*** Block opens ***

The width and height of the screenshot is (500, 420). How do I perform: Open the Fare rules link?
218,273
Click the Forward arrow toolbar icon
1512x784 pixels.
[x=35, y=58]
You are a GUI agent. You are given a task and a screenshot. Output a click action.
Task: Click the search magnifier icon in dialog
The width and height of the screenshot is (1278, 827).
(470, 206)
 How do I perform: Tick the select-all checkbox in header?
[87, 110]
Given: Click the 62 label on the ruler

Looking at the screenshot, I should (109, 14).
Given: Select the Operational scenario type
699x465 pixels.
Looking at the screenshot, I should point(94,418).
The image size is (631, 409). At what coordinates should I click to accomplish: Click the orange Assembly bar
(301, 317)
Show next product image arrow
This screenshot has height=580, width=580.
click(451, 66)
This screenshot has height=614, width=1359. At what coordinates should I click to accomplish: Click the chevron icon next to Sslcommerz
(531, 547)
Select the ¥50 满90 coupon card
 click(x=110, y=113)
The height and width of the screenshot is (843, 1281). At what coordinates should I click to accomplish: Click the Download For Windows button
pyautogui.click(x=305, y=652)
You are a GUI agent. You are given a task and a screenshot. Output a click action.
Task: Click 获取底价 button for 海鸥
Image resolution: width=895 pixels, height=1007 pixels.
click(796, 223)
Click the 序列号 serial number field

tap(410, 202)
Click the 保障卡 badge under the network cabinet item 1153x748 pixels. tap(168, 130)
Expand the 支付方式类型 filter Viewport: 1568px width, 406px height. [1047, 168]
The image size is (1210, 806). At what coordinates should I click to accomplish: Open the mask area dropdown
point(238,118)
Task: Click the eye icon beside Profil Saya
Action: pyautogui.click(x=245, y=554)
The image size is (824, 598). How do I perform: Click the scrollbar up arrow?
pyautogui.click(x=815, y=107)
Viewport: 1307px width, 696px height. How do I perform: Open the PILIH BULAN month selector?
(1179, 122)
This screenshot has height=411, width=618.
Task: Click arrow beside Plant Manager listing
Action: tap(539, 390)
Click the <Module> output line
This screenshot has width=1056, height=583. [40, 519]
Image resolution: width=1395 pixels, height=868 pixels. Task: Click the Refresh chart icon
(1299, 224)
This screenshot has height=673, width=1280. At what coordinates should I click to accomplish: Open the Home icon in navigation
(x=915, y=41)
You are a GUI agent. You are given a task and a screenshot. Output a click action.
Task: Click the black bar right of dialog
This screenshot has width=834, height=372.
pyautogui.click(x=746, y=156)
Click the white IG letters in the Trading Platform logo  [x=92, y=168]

*** Block closes ***

--- INSTRUCTIONS TO FOLLOW ---
Write every line of the entries again, word for word.

--- YOUR SOLUTION ---
The width and height of the screenshot is (500, 420). How do I perform: Open the Fare rules link?
218,273
Click the Forward arrow toolbar icon
1512x784 pixels.
[x=35, y=58]
You are a GUI agent. You are given a task and a screenshot. Output a click action.
Task: Click the search magnifier icon in dialog
The width and height of the screenshot is (1278, 827).
(470, 206)
 How do I perform: Tick the select-all checkbox in header?
[87, 110]
Given: Click the 62 label on the ruler

Looking at the screenshot, I should (109, 14).
Given: Select the Operational scenario type
699x465 pixels.
Looking at the screenshot, I should point(94,418).
The image size is (631, 409). At what coordinates should I click to accomplish: Click the orange Assembly bar
(301, 317)
Show next product image arrow
This screenshot has height=580, width=580.
click(451, 66)
This screenshot has height=614, width=1359. At what coordinates should I click to accomplish: Click the chevron icon next to Sslcommerz
(531, 547)
Select the ¥50 满90 coupon card
 click(x=110, y=113)
The height and width of the screenshot is (843, 1281). At what coordinates should I click to accomplish: Click the Download For Windows button
pyautogui.click(x=305, y=652)
You are a GUI agent. You are given a task and a screenshot. Output a click action.
Task: Click 获取底价 button for 海鸥
Image resolution: width=895 pixels, height=1007 pixels.
click(796, 223)
Click the 序列号 serial number field

tap(410, 202)
Click the 保障卡 badge under the network cabinet item 1153x748 pixels. tap(168, 130)
Expand the 支付方式类型 filter Viewport: 1568px width, 406px height. [1047, 168]
The image size is (1210, 806). At what coordinates should I click to accomplish: Open the mask area dropdown
point(238,118)
Task: Click the eye icon beside Profil Saya
Action: pyautogui.click(x=245, y=554)
The image size is (824, 598). How do I perform: Click the scrollbar up arrow?
pyautogui.click(x=815, y=107)
Viewport: 1307px width, 696px height. How do I perform: Open the PILIH BULAN month selector?
(1179, 122)
This screenshot has height=411, width=618.
Task: Click arrow beside Plant Manager listing
Action: tap(539, 390)
Click the <Module> output line
This screenshot has width=1056, height=583. [40, 519]
Image resolution: width=1395 pixels, height=868 pixels. Task: Click the Refresh chart icon
(1299, 224)
This screenshot has height=673, width=1280. At what coordinates should I click to accomplish: Open the Home icon in navigation
(x=915, y=41)
You are a GUI agent. You are given a task and a screenshot. Output a click action.
Task: Click the black bar right of dialog
This screenshot has width=834, height=372.
pyautogui.click(x=746, y=156)
Click the white IG letters in the Trading Platform logo  [x=92, y=168]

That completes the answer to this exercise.